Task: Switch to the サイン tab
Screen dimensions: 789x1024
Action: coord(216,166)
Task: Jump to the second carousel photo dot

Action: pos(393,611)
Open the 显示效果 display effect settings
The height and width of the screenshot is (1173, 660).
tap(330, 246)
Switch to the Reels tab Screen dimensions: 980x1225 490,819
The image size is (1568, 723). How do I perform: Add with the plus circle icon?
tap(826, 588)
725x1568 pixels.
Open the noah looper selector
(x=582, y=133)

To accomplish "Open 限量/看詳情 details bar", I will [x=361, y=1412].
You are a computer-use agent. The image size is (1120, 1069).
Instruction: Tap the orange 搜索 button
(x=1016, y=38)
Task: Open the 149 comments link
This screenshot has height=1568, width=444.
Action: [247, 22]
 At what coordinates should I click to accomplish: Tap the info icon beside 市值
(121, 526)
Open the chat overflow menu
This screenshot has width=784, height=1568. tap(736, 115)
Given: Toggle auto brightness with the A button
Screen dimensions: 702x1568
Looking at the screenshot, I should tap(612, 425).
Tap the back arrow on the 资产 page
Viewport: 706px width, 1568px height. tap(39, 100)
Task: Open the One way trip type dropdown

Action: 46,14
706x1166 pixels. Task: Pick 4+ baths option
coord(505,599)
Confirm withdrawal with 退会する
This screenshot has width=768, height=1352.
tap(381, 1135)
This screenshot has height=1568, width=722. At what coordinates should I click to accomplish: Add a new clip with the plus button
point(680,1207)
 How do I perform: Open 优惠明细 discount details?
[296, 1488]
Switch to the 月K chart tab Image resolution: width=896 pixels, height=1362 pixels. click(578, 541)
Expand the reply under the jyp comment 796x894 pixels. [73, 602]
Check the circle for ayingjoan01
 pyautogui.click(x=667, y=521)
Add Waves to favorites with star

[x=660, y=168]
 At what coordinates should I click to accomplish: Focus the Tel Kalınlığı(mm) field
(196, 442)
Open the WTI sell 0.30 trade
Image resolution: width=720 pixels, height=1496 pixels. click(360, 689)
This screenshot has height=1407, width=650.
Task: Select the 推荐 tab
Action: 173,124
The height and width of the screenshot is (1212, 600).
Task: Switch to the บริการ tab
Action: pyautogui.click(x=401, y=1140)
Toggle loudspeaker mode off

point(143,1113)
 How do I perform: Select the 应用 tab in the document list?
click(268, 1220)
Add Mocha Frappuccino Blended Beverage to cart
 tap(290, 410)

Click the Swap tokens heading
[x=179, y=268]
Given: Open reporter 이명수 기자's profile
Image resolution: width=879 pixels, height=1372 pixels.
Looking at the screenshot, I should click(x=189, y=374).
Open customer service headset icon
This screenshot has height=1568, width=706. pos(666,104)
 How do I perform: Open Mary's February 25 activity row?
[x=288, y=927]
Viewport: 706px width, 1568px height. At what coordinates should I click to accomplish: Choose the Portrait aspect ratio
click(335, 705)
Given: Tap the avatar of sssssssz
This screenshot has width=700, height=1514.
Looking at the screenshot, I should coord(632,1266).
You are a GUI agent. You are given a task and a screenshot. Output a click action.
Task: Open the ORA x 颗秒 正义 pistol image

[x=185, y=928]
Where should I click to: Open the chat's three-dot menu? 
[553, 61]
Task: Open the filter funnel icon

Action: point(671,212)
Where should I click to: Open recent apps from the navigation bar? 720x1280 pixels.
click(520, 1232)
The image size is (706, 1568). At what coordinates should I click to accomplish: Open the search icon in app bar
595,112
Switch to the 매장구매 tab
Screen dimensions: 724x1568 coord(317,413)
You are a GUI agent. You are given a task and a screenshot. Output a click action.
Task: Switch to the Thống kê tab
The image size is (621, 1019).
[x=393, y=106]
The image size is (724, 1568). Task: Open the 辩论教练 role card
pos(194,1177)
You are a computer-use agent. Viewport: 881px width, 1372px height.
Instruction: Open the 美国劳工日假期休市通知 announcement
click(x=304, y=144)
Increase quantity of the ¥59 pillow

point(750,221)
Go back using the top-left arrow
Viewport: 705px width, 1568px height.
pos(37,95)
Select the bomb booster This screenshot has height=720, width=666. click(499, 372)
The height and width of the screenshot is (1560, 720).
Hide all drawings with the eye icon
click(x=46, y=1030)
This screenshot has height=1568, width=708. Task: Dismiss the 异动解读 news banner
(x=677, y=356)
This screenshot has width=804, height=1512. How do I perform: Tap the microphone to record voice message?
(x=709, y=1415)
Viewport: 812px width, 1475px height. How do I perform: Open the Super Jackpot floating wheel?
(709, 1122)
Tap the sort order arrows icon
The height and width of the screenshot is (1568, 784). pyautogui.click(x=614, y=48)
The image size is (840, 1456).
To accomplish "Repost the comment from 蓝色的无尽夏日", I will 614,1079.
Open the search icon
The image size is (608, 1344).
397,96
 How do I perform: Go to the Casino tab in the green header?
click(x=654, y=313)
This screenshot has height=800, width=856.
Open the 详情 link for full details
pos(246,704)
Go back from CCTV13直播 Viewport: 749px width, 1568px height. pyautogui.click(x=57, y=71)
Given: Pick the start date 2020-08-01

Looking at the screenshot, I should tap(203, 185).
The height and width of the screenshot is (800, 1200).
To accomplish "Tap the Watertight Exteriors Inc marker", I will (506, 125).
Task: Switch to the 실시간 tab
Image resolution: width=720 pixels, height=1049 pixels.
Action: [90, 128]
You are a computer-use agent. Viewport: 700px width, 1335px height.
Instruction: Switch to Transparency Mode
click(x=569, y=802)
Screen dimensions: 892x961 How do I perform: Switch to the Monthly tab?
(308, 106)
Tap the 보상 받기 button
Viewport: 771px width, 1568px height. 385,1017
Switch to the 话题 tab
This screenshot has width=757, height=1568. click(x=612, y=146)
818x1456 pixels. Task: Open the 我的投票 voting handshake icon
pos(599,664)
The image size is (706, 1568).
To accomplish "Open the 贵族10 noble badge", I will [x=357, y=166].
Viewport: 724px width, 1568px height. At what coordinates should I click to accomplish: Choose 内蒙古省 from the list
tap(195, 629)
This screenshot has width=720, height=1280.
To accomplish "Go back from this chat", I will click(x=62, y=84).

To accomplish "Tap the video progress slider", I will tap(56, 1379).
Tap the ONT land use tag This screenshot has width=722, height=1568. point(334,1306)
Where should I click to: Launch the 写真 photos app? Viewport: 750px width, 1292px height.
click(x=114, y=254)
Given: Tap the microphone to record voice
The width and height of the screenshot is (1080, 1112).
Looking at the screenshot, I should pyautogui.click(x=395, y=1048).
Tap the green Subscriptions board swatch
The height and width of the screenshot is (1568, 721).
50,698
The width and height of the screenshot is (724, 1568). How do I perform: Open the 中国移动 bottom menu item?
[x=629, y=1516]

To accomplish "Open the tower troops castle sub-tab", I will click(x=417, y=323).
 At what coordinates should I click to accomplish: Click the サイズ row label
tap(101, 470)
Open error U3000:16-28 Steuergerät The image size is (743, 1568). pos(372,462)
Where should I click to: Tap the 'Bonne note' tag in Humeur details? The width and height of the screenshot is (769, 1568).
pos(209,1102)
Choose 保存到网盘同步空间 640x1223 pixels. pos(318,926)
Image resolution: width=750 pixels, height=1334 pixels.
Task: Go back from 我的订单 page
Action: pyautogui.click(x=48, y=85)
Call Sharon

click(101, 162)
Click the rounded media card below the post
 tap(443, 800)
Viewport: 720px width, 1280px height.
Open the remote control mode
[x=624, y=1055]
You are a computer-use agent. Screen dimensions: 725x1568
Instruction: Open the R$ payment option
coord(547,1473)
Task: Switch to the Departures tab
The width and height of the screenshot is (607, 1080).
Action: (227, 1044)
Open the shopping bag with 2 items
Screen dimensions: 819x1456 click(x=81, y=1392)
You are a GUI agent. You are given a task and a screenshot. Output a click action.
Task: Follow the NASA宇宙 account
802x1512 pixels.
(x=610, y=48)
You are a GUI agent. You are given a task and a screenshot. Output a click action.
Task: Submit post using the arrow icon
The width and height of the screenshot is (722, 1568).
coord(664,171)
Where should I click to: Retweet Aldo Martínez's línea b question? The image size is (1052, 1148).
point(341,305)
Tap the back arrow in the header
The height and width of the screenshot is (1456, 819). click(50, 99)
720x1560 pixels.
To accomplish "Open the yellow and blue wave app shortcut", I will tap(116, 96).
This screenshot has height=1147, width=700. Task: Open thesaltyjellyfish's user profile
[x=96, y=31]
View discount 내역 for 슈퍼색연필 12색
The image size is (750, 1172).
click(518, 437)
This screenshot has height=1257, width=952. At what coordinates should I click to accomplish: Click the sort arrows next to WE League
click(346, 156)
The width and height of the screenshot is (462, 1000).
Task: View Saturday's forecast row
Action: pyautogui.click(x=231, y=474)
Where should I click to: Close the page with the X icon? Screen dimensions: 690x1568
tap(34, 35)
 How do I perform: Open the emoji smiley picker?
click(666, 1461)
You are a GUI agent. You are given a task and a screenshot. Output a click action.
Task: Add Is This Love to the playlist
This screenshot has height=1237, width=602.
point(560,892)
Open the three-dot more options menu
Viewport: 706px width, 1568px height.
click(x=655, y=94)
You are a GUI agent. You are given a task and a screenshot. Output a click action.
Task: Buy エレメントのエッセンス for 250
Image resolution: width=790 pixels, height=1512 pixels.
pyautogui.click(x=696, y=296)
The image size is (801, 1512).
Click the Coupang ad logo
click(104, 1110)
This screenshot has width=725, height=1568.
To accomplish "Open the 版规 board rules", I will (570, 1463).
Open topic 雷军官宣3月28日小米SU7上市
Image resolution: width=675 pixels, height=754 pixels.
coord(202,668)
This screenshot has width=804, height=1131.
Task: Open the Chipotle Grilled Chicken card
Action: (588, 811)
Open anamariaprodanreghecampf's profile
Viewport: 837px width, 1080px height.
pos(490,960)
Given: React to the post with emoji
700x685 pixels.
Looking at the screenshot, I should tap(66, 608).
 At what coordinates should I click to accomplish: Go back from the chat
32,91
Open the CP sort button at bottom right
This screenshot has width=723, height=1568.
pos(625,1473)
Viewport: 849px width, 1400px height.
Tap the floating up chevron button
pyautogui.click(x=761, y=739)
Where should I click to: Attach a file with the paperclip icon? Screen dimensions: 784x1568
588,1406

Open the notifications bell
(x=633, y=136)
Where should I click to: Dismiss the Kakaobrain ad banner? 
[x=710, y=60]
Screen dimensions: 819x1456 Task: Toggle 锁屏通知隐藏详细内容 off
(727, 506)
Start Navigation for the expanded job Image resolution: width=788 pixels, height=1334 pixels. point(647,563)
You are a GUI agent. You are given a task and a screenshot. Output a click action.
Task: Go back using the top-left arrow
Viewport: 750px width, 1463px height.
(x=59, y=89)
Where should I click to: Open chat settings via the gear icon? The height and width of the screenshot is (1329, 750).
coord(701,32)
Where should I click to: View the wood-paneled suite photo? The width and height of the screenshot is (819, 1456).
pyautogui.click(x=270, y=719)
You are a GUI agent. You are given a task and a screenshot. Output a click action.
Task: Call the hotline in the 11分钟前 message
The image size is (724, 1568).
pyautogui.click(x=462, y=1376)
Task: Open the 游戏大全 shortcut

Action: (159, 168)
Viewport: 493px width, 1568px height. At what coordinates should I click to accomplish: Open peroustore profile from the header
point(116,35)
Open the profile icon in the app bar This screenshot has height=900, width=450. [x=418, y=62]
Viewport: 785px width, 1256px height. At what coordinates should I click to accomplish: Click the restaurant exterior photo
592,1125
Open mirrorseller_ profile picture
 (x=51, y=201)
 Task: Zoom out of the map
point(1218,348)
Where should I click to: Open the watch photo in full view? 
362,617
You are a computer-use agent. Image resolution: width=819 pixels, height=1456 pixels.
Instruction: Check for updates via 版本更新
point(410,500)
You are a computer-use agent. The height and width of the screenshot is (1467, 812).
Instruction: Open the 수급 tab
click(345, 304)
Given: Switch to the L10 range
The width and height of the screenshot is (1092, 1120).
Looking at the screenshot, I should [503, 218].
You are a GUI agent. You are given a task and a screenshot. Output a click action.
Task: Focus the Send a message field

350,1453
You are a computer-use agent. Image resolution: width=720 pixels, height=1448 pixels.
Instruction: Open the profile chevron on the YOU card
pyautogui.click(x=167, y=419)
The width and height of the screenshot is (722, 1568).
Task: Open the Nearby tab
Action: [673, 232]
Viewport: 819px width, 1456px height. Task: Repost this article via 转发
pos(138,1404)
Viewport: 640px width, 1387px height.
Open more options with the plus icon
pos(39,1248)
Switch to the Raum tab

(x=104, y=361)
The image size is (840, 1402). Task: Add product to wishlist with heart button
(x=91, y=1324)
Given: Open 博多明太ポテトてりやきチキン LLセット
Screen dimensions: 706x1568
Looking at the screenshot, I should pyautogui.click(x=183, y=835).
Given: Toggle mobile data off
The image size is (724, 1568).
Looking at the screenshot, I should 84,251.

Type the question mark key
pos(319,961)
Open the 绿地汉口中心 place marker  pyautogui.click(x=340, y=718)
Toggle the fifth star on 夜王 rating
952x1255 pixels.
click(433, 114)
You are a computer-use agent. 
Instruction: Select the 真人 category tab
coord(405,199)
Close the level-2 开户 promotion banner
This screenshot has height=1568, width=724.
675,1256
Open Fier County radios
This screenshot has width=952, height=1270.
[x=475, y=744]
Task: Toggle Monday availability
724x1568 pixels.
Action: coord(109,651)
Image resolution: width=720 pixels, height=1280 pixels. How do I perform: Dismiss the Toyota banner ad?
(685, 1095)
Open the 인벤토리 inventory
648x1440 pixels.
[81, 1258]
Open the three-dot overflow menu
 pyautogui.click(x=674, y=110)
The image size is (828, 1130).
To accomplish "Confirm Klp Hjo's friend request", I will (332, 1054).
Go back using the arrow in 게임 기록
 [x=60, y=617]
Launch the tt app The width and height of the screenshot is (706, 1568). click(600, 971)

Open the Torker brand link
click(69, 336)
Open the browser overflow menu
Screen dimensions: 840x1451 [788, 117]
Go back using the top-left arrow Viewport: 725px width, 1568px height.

▸ WHAT YOU NEED TO DO
Copy the rows from the one containing "Task: Open the filter funnel icon" through the one containing "The height and width of the screenshot is (1568, 784).", both included, reproducing each row without change.

▸ FINAL ANSWER
Task: Open the filter funnel icon

Action: point(671,212)
Where should I click to: Open recent apps from the navigation bar? 720x1280 pixels.
click(520, 1232)
The image size is (706, 1568). At what coordinates should I click to accomplish: Open the search icon in app bar
595,112
Switch to the 매장구매 tab
Screen dimensions: 724x1568 coord(317,413)
You are a GUI agent. You are given a task and a screenshot. Output a click action.
Task: Switch to the Thống kê tab
The image size is (621, 1019).
[x=393, y=106]
The image size is (724, 1568). Task: Open the 辩论教练 role card
pos(194,1177)
You are a computer-use agent. Viewport: 881px width, 1372px height.
Instruction: Open the 美国劳工日假期休市通知 announcement
click(x=304, y=144)
Increase quantity of the ¥59 pillow

point(750,221)
Go back using the top-left arrow
Viewport: 705px width, 1568px height.
pos(37,95)
Select the bomb booster This screenshot has height=720, width=666. click(499, 372)
The height and width of the screenshot is (1560, 720).
Hide all drawings with the eye icon
click(x=46, y=1030)
This screenshot has height=1568, width=708. Task: Dismiss the 异动解读 news banner
(x=677, y=356)
This screenshot has width=804, height=1512. How do I perform: Tap the microphone to record voice message?
(x=709, y=1415)
Viewport: 812px width, 1475px height. How do I perform: Open the Super Jackpot floating wheel?
(709, 1122)
Tap the sort order arrows icon
The height and width of the screenshot is (1568, 784). pyautogui.click(x=614, y=48)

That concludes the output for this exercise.